▸ PROBLEM TO SOLVE:
Reproduce exactly the line that includes "Task: Enable the Cả tháng checkbox" and all lines after it, ending with the last line of the data.
#### DATASET EXTRACT
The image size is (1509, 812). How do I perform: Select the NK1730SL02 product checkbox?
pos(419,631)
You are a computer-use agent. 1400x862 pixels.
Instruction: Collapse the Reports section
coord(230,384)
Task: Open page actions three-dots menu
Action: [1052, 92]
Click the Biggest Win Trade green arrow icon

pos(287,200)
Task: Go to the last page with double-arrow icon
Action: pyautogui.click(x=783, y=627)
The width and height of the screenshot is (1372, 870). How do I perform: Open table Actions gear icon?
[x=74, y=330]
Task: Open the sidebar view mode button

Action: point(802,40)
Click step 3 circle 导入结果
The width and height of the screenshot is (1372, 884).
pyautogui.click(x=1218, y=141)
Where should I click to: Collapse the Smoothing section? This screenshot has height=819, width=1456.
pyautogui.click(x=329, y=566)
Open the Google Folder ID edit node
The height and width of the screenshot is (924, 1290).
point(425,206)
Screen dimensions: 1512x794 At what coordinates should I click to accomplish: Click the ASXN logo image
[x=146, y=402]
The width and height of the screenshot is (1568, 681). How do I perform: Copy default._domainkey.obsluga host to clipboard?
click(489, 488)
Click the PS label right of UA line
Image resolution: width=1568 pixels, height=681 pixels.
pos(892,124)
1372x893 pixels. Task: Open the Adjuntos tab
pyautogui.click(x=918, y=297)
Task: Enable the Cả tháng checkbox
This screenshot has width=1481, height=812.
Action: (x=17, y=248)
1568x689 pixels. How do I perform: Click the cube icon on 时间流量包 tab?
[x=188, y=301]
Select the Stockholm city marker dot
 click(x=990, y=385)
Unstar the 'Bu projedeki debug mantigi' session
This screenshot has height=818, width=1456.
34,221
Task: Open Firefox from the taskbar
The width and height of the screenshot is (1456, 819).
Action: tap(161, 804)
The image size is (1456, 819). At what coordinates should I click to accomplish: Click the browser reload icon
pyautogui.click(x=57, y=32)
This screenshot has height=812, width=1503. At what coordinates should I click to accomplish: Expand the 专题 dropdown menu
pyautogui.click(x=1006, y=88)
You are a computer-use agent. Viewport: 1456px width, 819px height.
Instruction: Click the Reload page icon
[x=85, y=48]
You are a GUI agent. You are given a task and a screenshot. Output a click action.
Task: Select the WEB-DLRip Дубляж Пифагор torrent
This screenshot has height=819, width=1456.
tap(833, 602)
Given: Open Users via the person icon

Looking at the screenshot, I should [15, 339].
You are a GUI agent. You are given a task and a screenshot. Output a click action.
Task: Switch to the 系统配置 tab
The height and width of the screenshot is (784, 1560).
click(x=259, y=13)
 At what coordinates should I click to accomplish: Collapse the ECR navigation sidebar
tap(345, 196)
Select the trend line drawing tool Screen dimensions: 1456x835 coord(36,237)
########
▸ PROBLEM SOLUTION:
Task: Enable the Cả tháng checkbox
This screenshot has width=1481, height=812.
Action: (x=17, y=248)
1568x689 pixels. How do I perform: Click the cube icon on 时间流量包 tab?
[x=188, y=301]
Select the Stockholm city marker dot
 click(x=990, y=385)
Unstar the 'Bu projedeki debug mantigi' session
This screenshot has height=818, width=1456.
34,221
Task: Open Firefox from the taskbar
The width and height of the screenshot is (1456, 819).
Action: tap(161, 804)
The image size is (1456, 819). At what coordinates should I click to accomplish: Click the browser reload icon
pyautogui.click(x=57, y=32)
This screenshot has height=812, width=1503. At what coordinates should I click to accomplish: Expand the 专题 dropdown menu
pyautogui.click(x=1006, y=88)
You are a computer-use agent. Viewport: 1456px width, 819px height.
Instruction: Click the Reload page icon
[x=85, y=48]
You are a GUI agent. You are given a task and a screenshot. Output a click action.
Task: Select the WEB-DLRip Дубляж Пифагор torrent
This screenshot has height=819, width=1456.
tap(833, 602)
Given: Open Users via the person icon

Looking at the screenshot, I should [15, 339].
You are a GUI agent. You are given a task and a screenshot. Output a click action.
Task: Switch to the 系统配置 tab
The height and width of the screenshot is (784, 1560).
click(x=259, y=13)
 At what coordinates should I click to accomplish: Collapse the ECR navigation sidebar
tap(345, 196)
Select the trend line drawing tool Screen dimensions: 1456x835 coord(36,237)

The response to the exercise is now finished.